• [Element and text position data]

════════════════════

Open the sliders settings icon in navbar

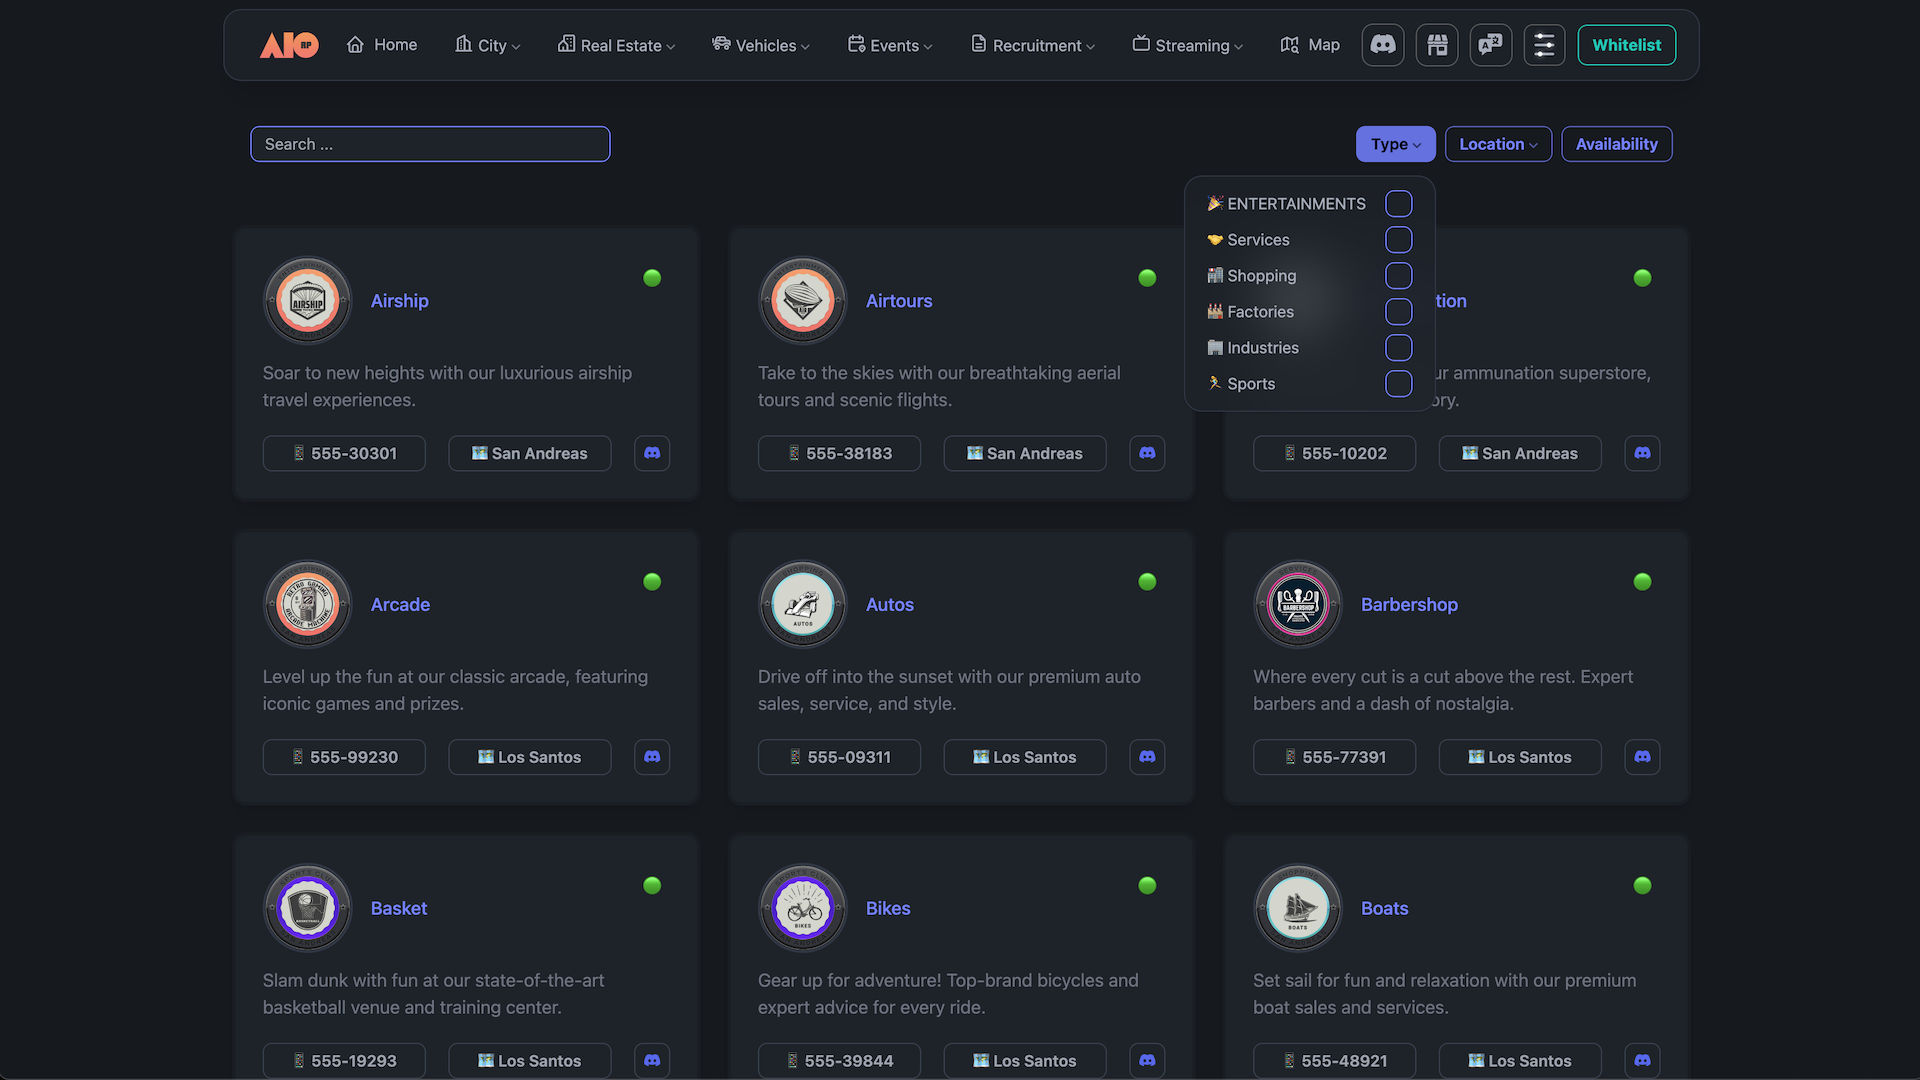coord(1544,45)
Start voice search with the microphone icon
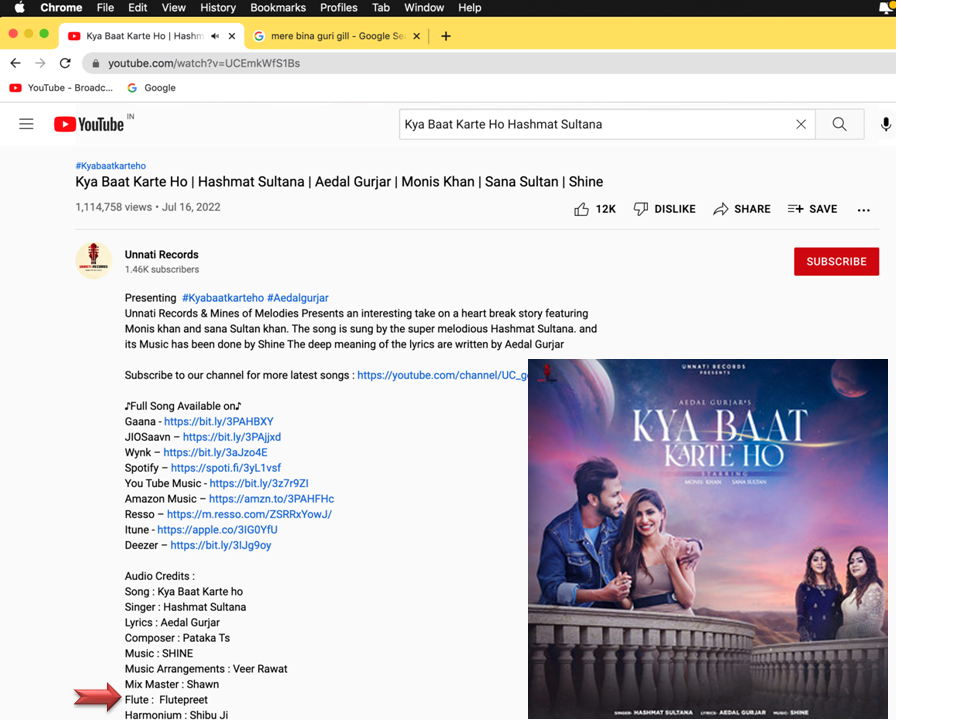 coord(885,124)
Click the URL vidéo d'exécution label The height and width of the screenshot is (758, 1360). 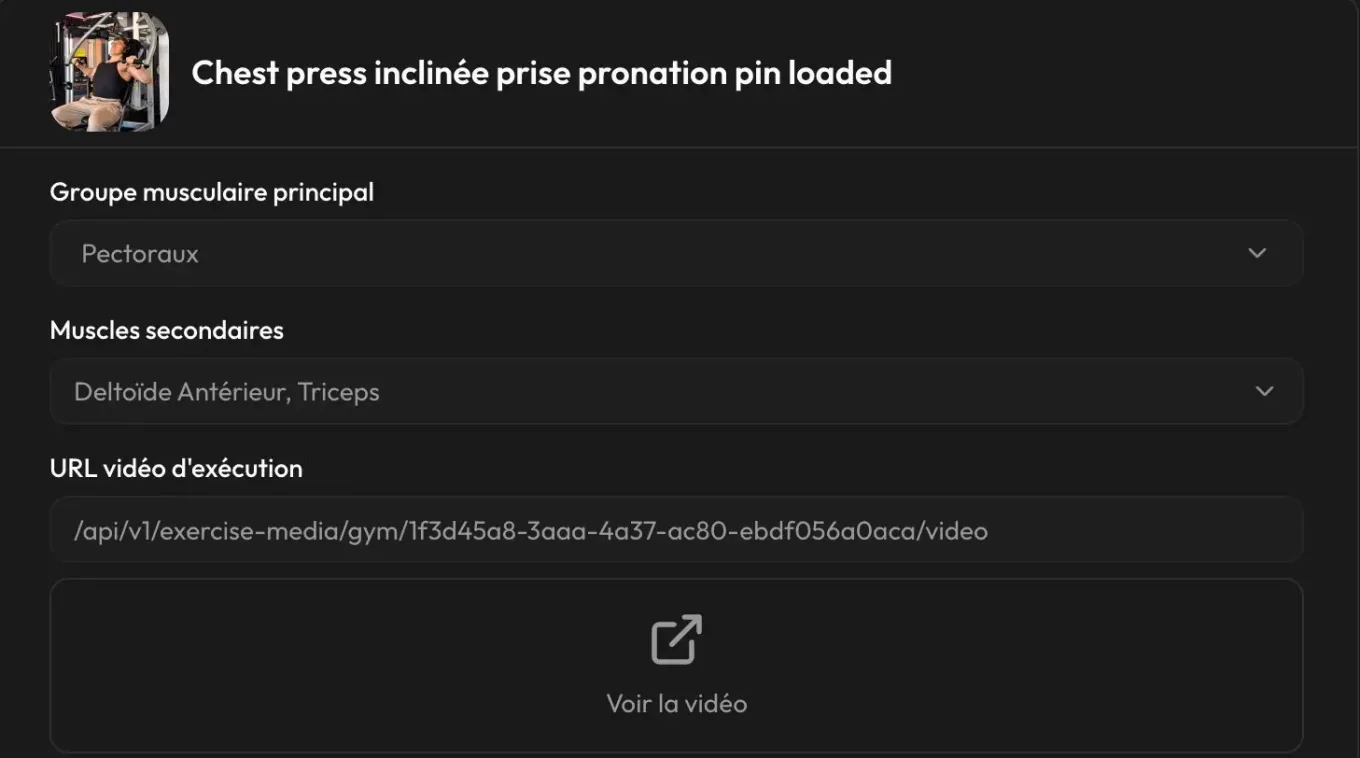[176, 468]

════════════════════

• [Short problem]
How many lines of the material above contain the string "icon"? Reply with the number alone.

• [Task answer]
2